Говорил он тихо, часто останавливаясь, сотрясаемый кашлем:

- …Жил на билому свити человик, добрый, работящий, могутный. Железной силы человик! Всякая работа его боялась. Всякую беду силой крушил. Только одной силой и был награжден отроду, больше ничего хорошего не дали ему ни бог, ни люди. Така арихметика, значит. Живет тот человек, бедствует, силой кормится и не хочет покориться своей злой доле. А як можно покориться? Даже рыба, хладнокровная, бессловесная, ищет воду поглубже, даже тварь всякая на солнце выползает. Человеку самой судьбой положено искать хорошей жизни. Вот и искал он ее. Женился, детей нарожал, внуков нянчил, а все не сдавался, бидолага, искал счастья, гонялся за ним по всем шляхам и стежкам, след его вынюхивал, як гончая собака. Бегал и бегал, спотыкался, руки и ноги ломал, слепнуть стал от горьких слез, умом тронулся… И вот счастье сжалилось над бидолагой, подпустило к своему хвосту: хватай, человиче, свою долю, примай, держи, не выпускай, пользуйся! И он вытянул руки, схватил…

Дед остановился, захрипел. Голова тряслась.
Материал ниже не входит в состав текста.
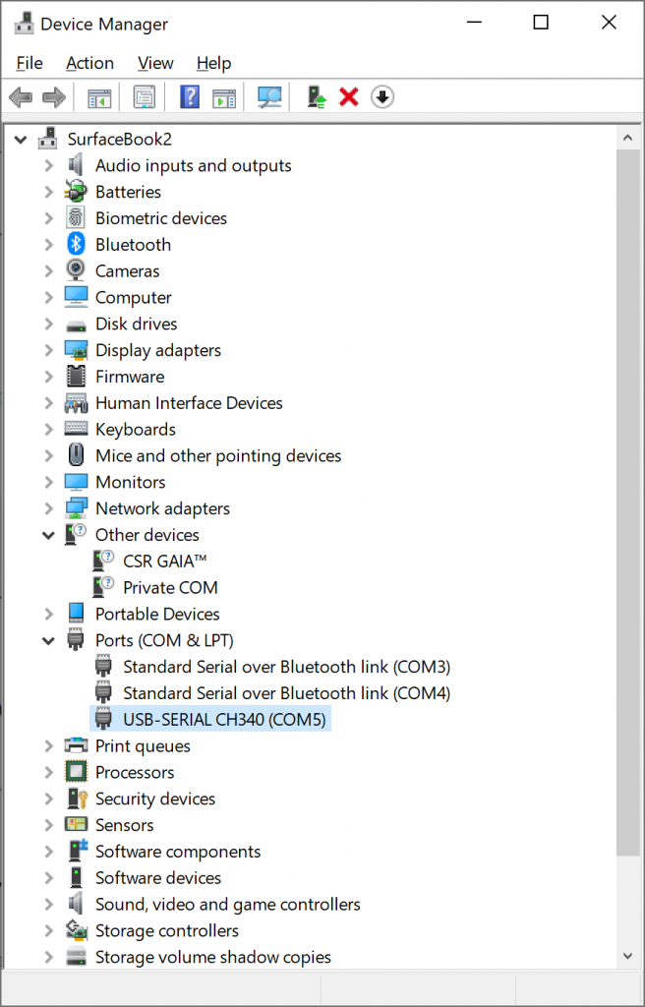Select the CSR GAIA unknown device
The image size is (645, 1007).
(x=164, y=562)
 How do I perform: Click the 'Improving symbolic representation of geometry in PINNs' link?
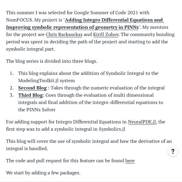pyautogui.click(x=72, y=27)
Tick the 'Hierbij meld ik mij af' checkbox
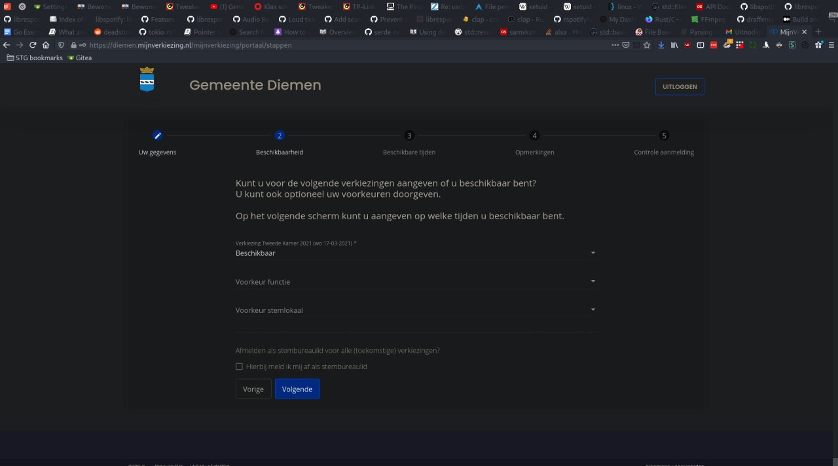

Мать закрыла лицо передником, уткнулась в темный угол за печкой. Нюрка и Митька отскочили от деда, побежали вслед за матерью. Мне стало холодно, я застучал зубами. И только Варька бесстрашно сидела на нарах около деда, пыталась уложить его на подушку.

- Не надо, дедушка, не надо. Закрой глаза, молчи.

Он отбросил руки Варьки, тряс прозрачной бородой.

- Нет, ты постой, сказке еще не конец. Слухай!.. И як только бидолага схватил счастье, так оно, проклятущее, растаяло, разлетелось, як дым. Одна зола осталась на мозолистых ладонях. Упал человек на сыру землю, заревел бугаем недорезанным, грыз дорожный камень, ломал зубы, бился в его ребра дурной, своей башкой…

- Дедушка, родной, хватит, не надо, молчи, - плакала Варька.